Desde 2013, os midiativistas decifraram o componente afetivo, intempestivo das redes, com as emissões ao vivo, streamings, a viralização de memes, fotografias, posts, textos, cartazes, produzidos pelos próprios manifestantes e midiativistas.
Operações de embate, disputa narrativa, processos de subjetivação, que inscrevem o corpo e deixam os rastros de centenas de cinegrafistas ativistas, fotógrafos “amadores” nas imagens e nas narrativas, que se tornam também “histórias de vida”.
Esse processo resultou em um fluxo, uma onda, um enxame, uma mídia-multidão que foi decisiva para a construção de uma narrativa vitoriosa de que o processo de impeachment foi na realidade um golpe parlamentar.
A destituição política de Dilma e a interrupção do ciclo de democratização do Brasil precisou de um operador jurídico-administrativo, um “crime de responsabilidade”, um crime de “gestão” sem dolo que serviu de alibi para tirar seu grupo do poder, mas a narrativa do golpe também se tornou vitoriosa com o #NãoVaiTerGolpe e o #ForaTemer e se espalhou pela mídia internacional.
Mas, afinal, quem precisa de governo?
Os pobres, as minorias, o cidadão comum, todos os que dependem de infraestrutura instalada, da proteção dos direitos, de um Estado que assegura o mínimo: moradia, saúde, educação, cultura, previdência.
Fato é que o golpe jurídico-midiático tornou supérfluo, como força simbólica, o governo de Michel Temer.
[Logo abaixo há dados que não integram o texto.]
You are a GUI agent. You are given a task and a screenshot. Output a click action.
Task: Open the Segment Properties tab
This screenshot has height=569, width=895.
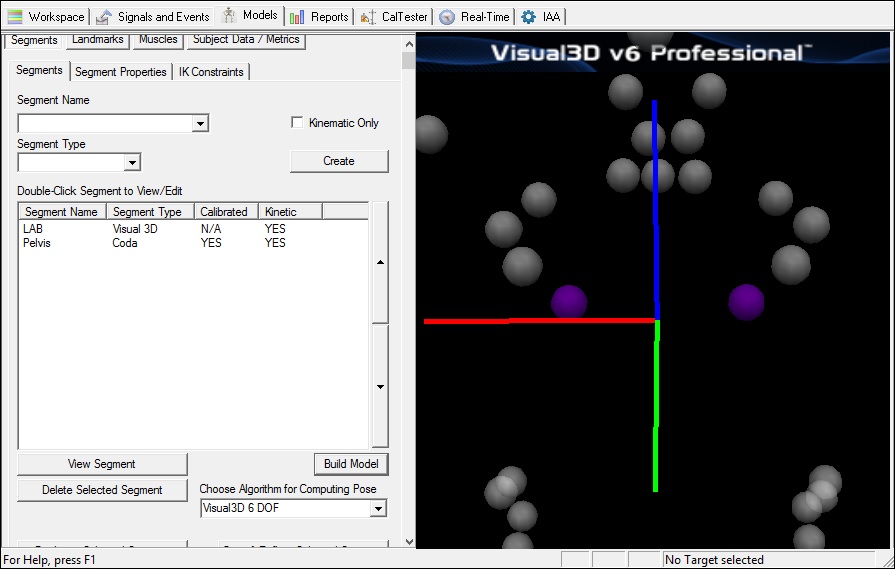point(120,72)
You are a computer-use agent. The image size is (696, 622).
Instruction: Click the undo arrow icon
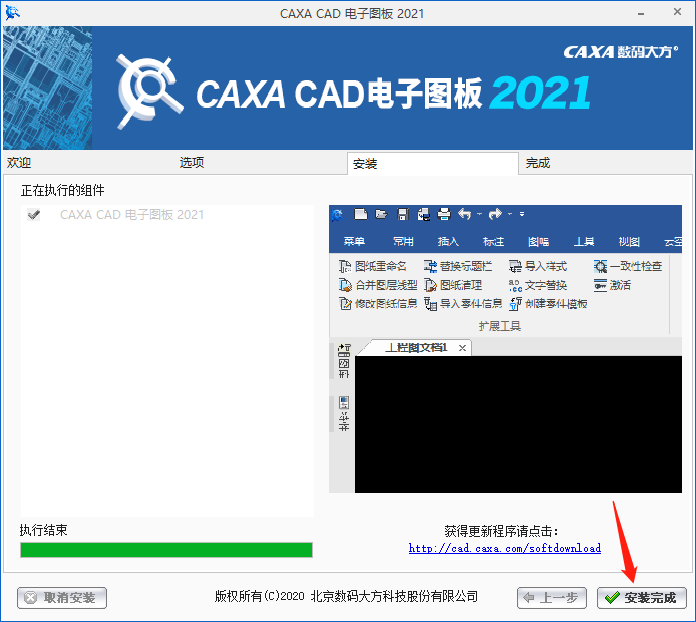pos(465,214)
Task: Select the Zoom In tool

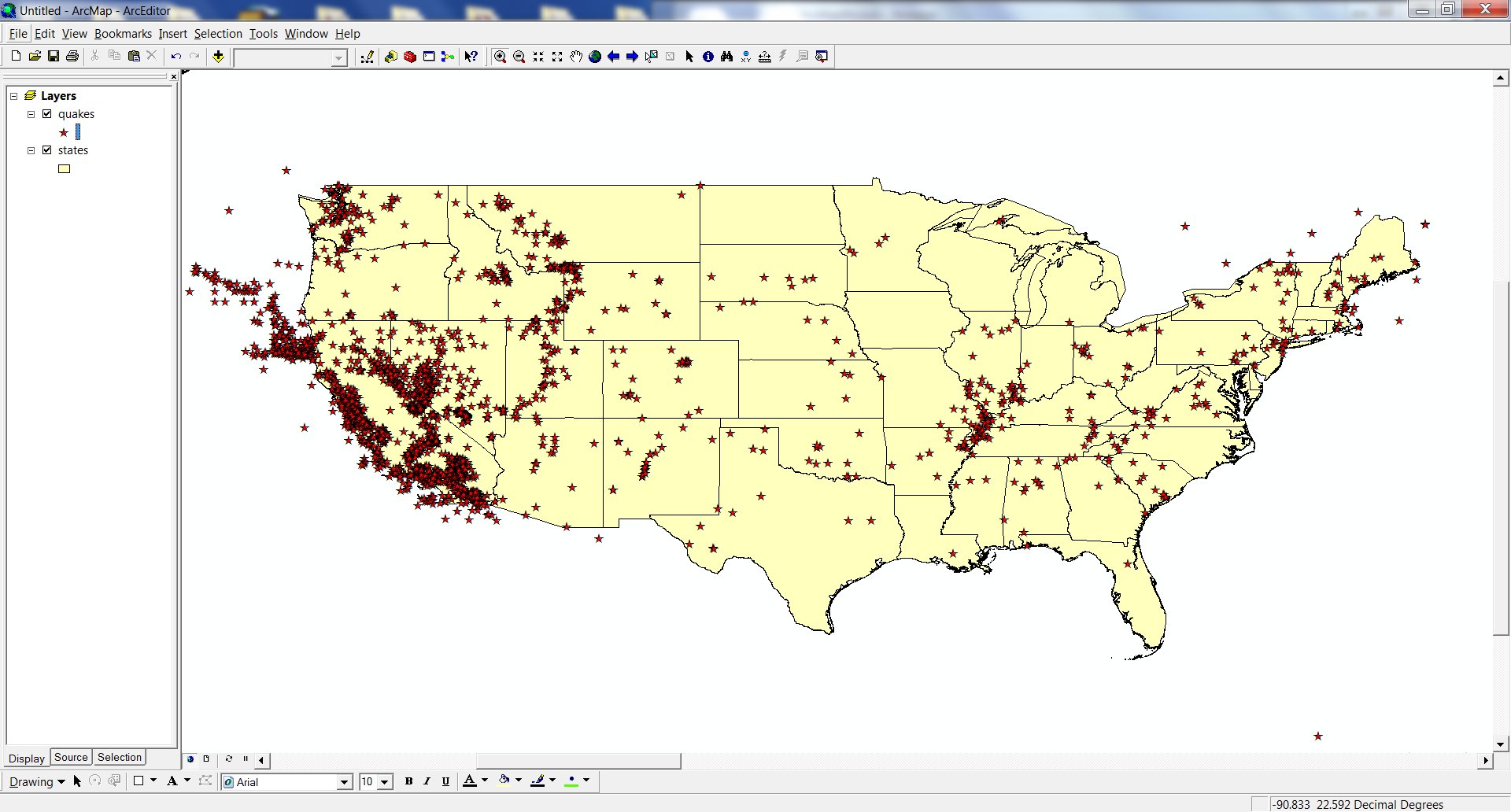Action: click(x=500, y=57)
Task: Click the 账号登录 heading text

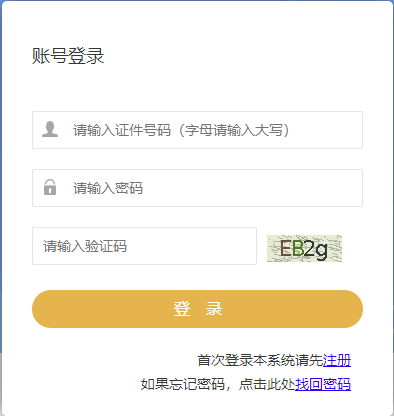Action: (x=68, y=56)
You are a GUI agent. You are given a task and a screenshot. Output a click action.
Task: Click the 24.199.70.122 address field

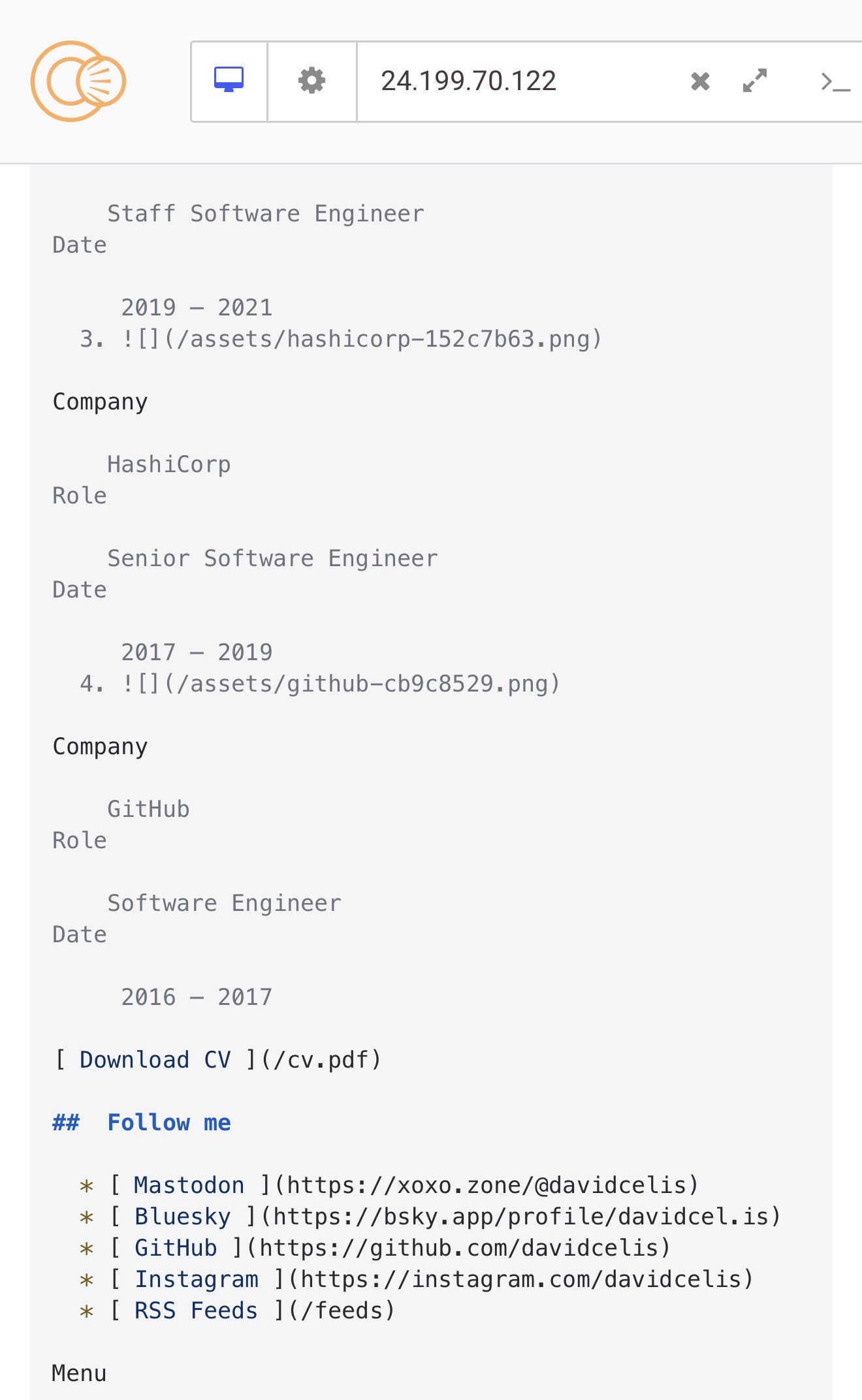(x=468, y=82)
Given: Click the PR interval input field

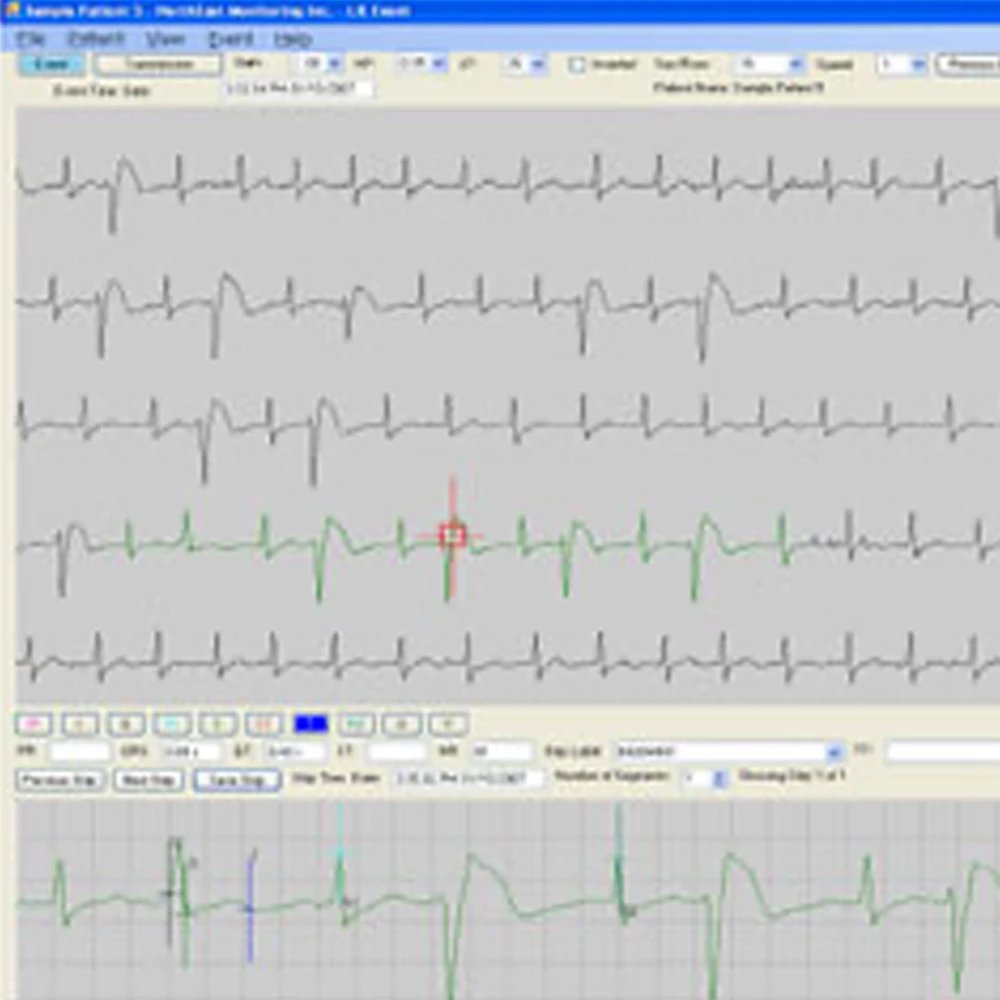Looking at the screenshot, I should 80,752.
Precisam dele apenas como um operador do desmonte de um programa e a instauração de um outro ciclo conservador e autoritário no Brasil, que começa com uma mancha de origem: a deposição de uma Presidenta da República em um processo kafkiano e sem crime. É que, depois que cenarizaram o apocalipse, as elites precisam apenas de um presidente servil e invisível para voltar à “normalidade”.
Estamos vivendo simultaneamente o fim de um ciclo, mas também a emergência de um novo ciclo de lutas e combates, em que teremos que voltar a defender os direitos mais básicos que pensávamos conquistados, “esse golpe é machista, racista, misógino, homofóbico contra todas as minorias e contra os brasileiros e brasileiras”, como acusou Dilma Rousseff no seu discurso de despedida, mas também nos libera, com a instauração de um tempo de exceção, para a desobediência civil, a experimentação e a imaginação política.
A política foi sequestrada por uma casta. O ódio da política vem da sua separação das ruas, dos modos de ser e do cotidiano. Um dos mais incríveis efeitos colaterais dessa crise é ter colocado a política, o político na praça pública. O ciclo das manifestações de 2013 e o processo do impeachment recolocaram a política no rés do chão, o contragolpe tendo formado uma Frente da Diversidade, ampla, geral e irrestrita e produzido uma guerrilha semiótica e uma memética, uma diversidade de mídias e linguagens ingovernáveis.